问题
Consider this case:
class A {}
class B<T extends A, E extends T> {
B<?, A> b;
B<?, ? extends A> b2;
}
As I understand type bounds, in this case effective upper bounds of both T and E is class A. So the question: why javac doesn't accept class A as argument in declaration of field b, but accepts wildcard ? extends A in declaration of field b2?
回答1:
With the following classes:
class A {}
class C extends A {}
class B<T extends A, E extends T> {}
Think of it like this:
E extends T extends A
With B<?,A> then T -> ? and E -> AA extends ? extends A
Where the ? could be any subclass of A, let's say C.A extends C extends A is clearly invalid.

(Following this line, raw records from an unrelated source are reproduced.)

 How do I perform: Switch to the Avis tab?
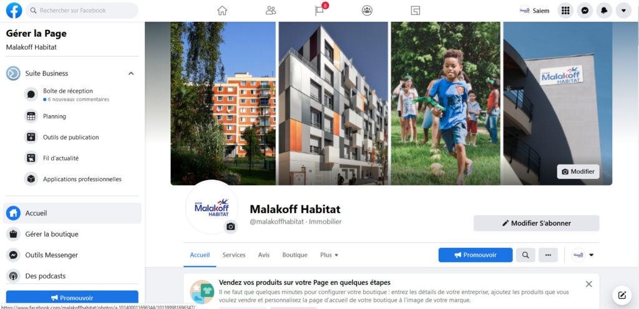[264, 255]
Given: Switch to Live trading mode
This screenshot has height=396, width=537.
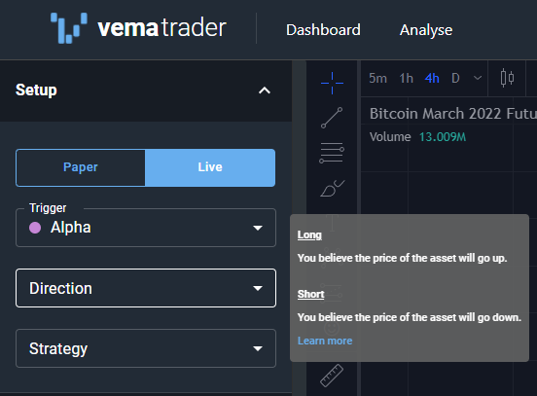Looking at the screenshot, I should (210, 167).
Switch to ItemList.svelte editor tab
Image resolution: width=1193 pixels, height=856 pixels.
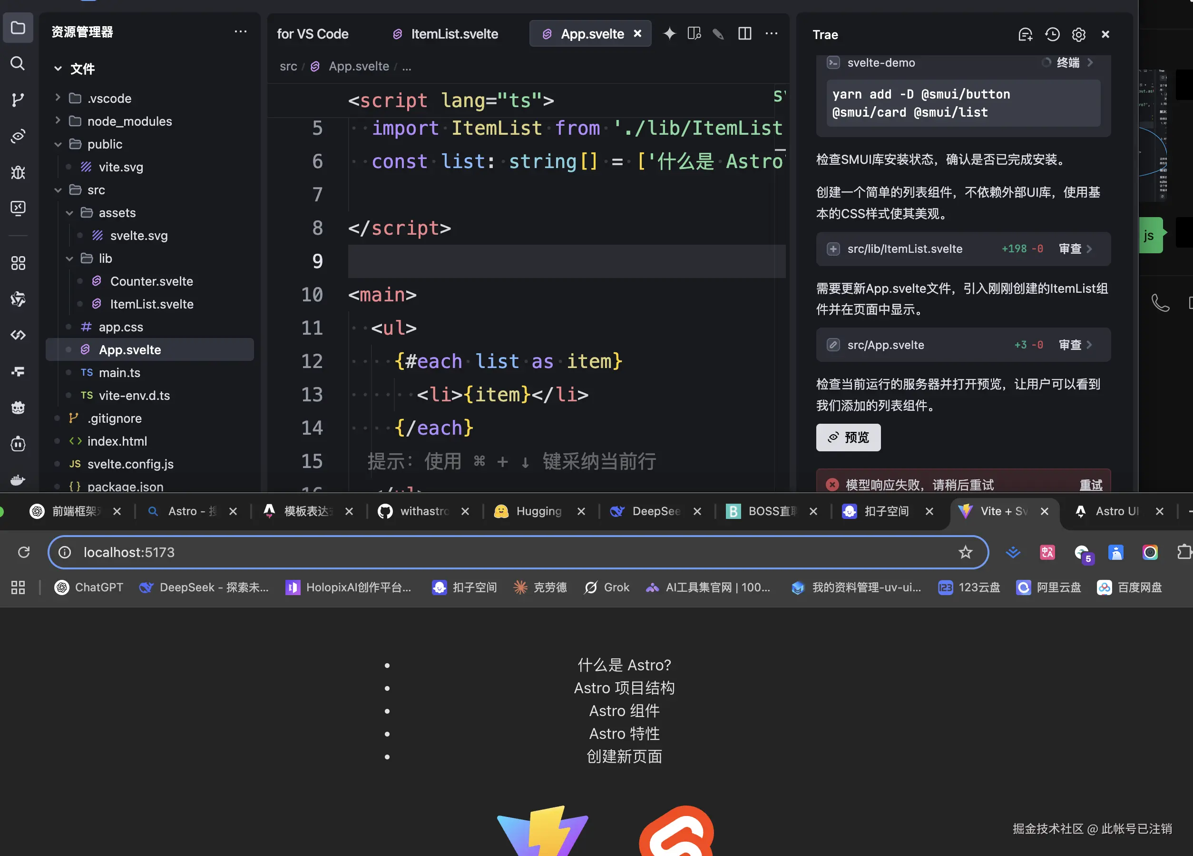click(453, 34)
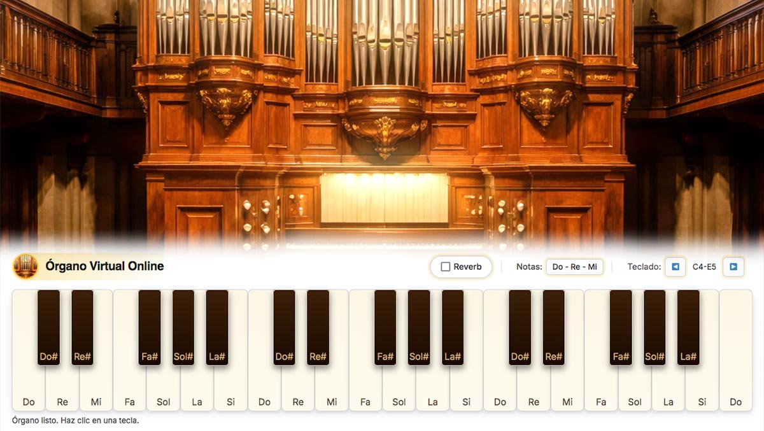The image size is (764, 431).
Task: Open the Notas Do - Re - Mi selector
Action: pyautogui.click(x=574, y=267)
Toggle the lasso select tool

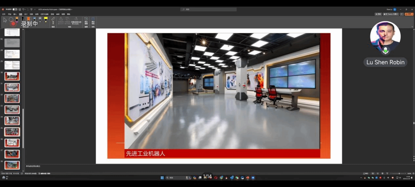tap(11, 20)
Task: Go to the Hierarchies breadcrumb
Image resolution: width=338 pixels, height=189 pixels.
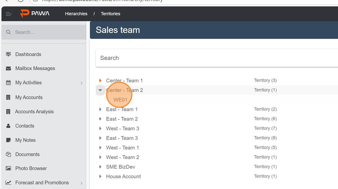Action: (76, 14)
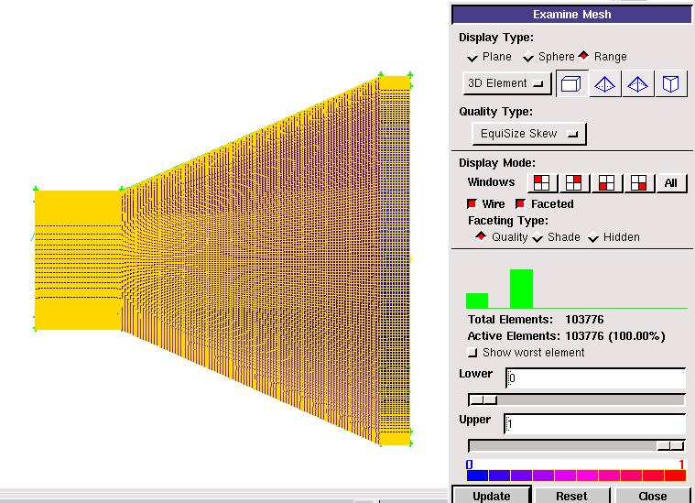Choose the upper-left window quadrant icon
The height and width of the screenshot is (503, 695).
(x=543, y=182)
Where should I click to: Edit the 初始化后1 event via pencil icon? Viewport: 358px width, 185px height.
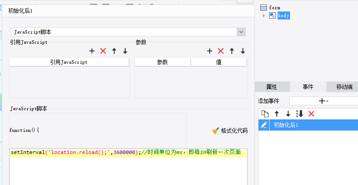[x=264, y=125]
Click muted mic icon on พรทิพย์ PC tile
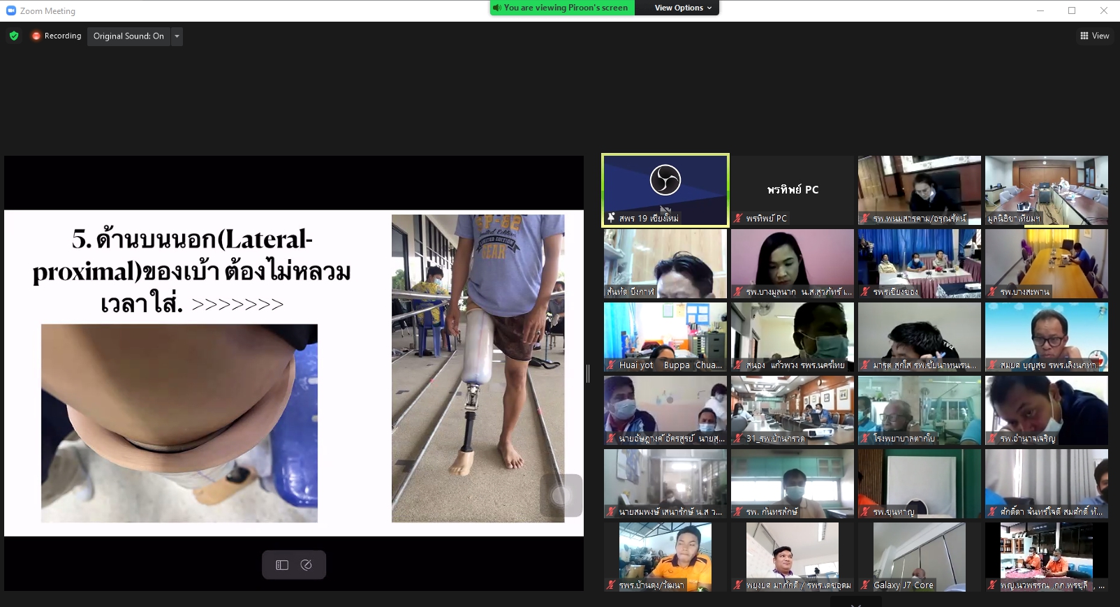This screenshot has height=607, width=1120. (x=738, y=218)
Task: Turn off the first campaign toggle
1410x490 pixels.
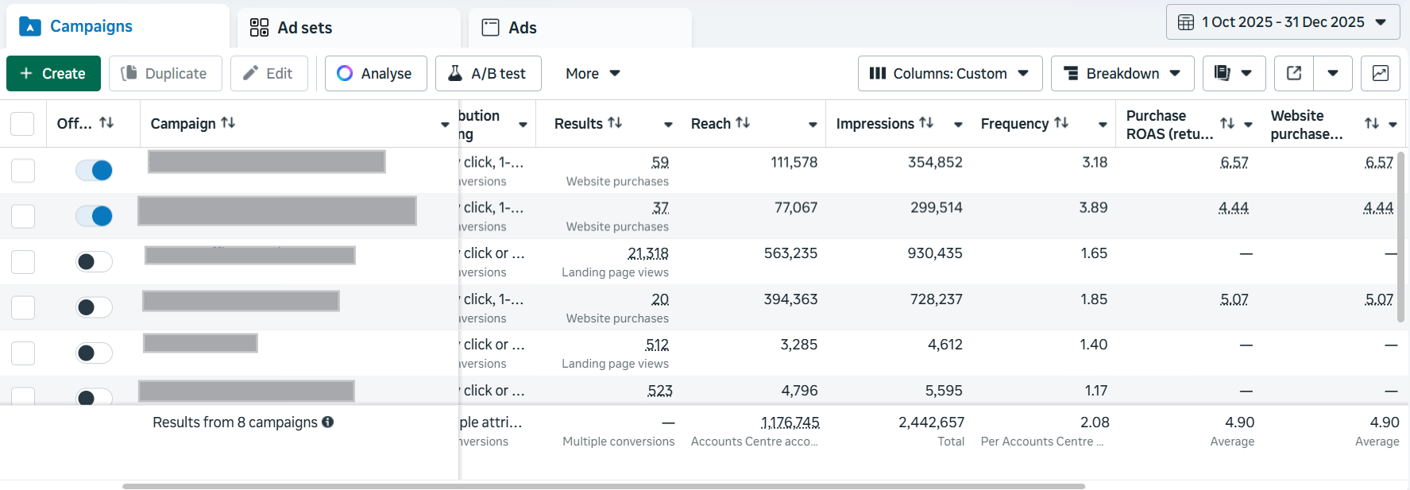Action: pyautogui.click(x=94, y=170)
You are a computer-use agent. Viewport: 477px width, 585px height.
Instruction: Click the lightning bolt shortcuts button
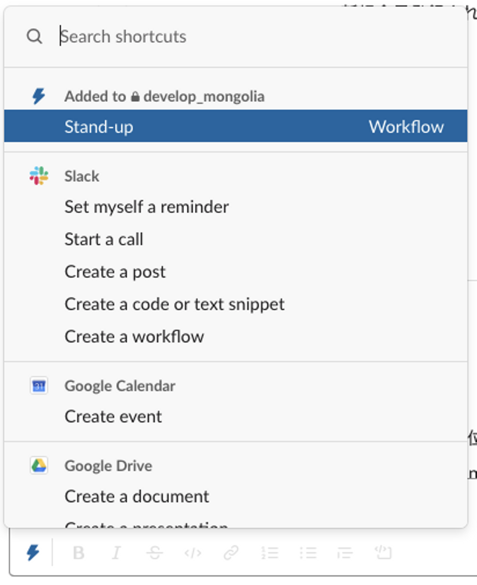(x=33, y=553)
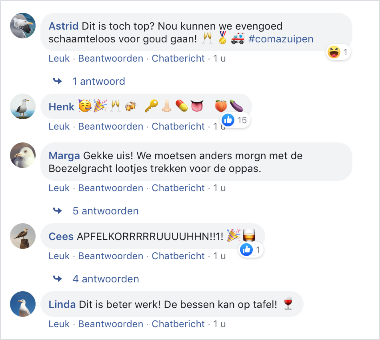This screenshot has height=340, width=380.
Task: Expand the 5 antwoorden under Marga's comment
Action: click(x=106, y=211)
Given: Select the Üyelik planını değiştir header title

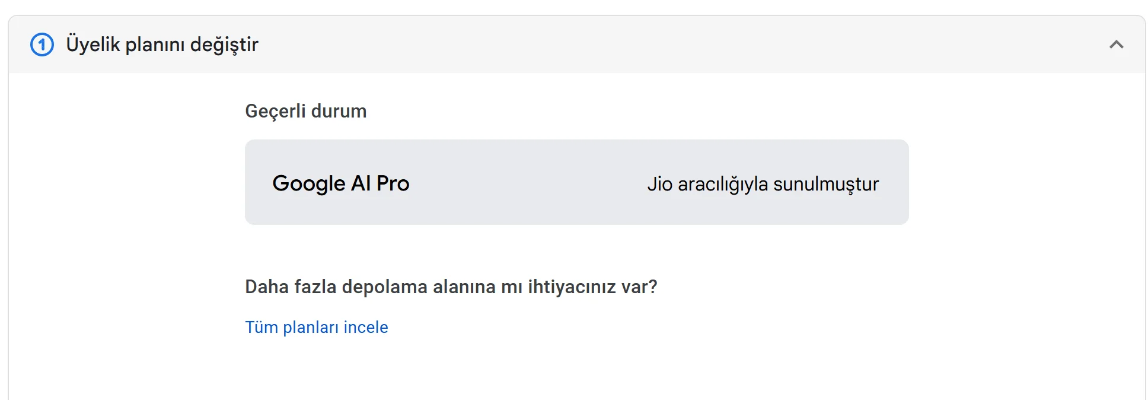Looking at the screenshot, I should pyautogui.click(x=162, y=45).
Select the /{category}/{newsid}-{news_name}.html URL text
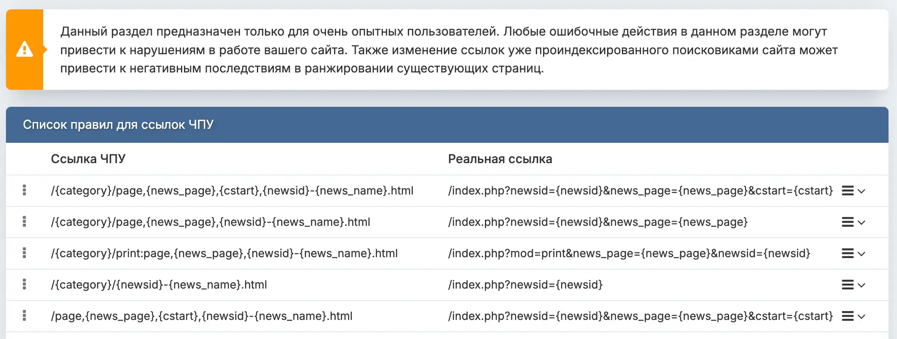Image resolution: width=897 pixels, height=339 pixels. [159, 285]
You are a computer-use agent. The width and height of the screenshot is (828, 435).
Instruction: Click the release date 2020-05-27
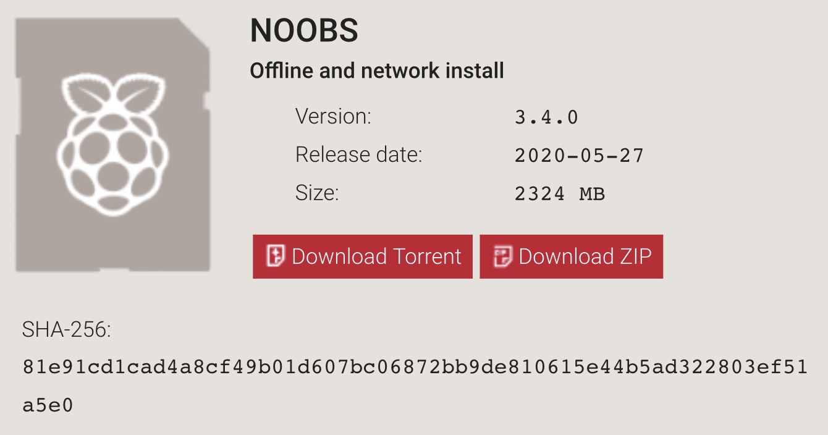(579, 155)
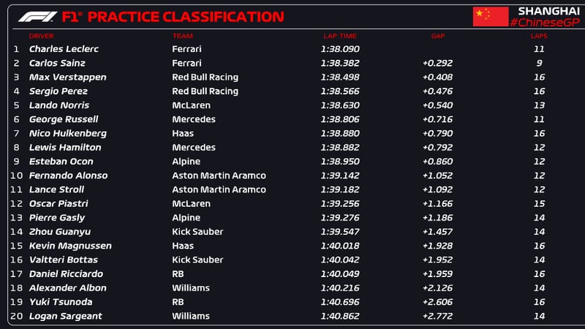585x329 pixels.
Task: Select Nico Hulkenberg's Haas team label
Action: 182,133
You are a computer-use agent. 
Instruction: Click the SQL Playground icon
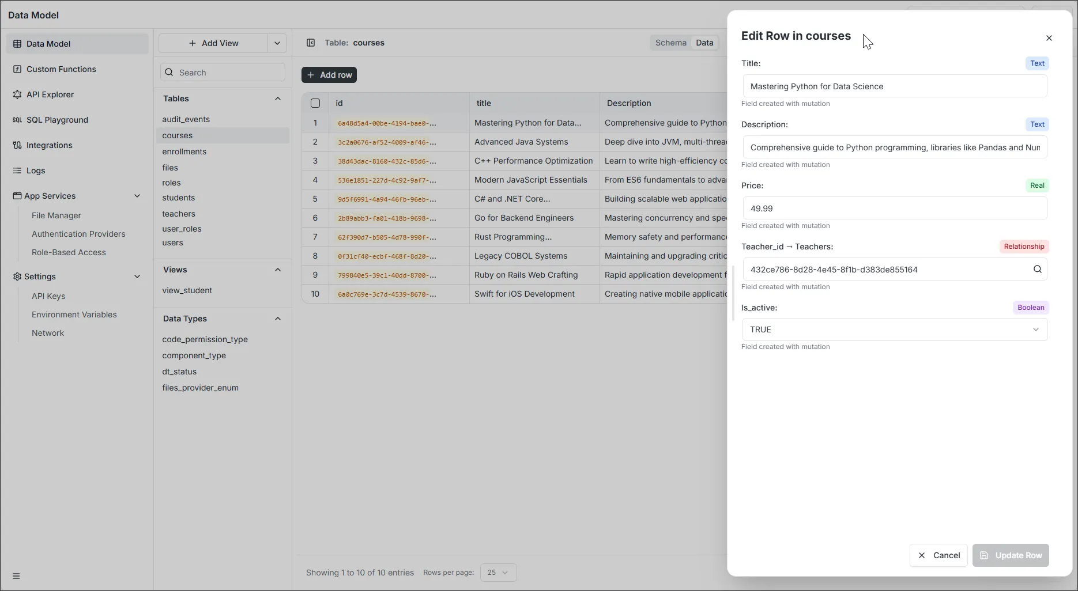tap(17, 120)
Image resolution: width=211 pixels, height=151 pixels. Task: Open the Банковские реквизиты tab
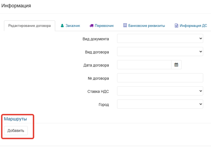pos(144,26)
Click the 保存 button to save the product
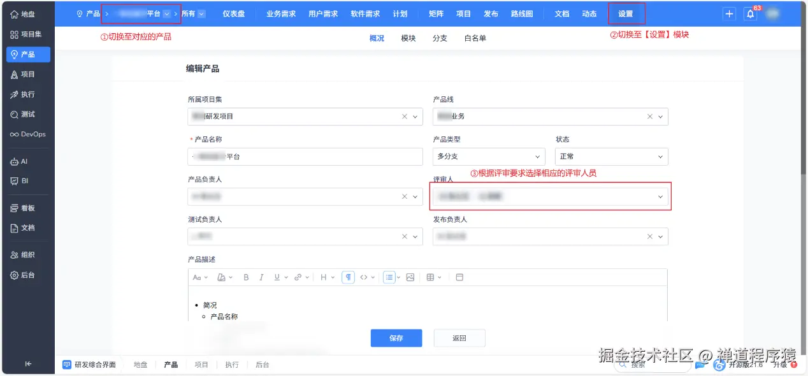 (396, 338)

So that's why it's a compile error.
Note for Eclipse users:
Eclipse 4.9.0 compiler disagreed with javac 8u and Intellij and did not emit a compile error for the generic arguments in B<?,A>. I assume this is a bug in the Eclipse compiler but I have not consulted the JLS to confirm this.
class B<T extends A, E extends T> {
B<?, A> b; // <-- Eclipse does NOT emit a compile error
B<?, ? extends A> b2;
}
This assumed bug has been reported here.
回答2:
Your declaration is incorrect. You are missing the point of 'wildcard'-s. They are used for unknown property declaration. For B<?, E> b the E must extend the T and the T must extend the A but you said that the first generic type is ? which is unknown! So you said that an unknown parameter must be extend T and so A. It is incorrect.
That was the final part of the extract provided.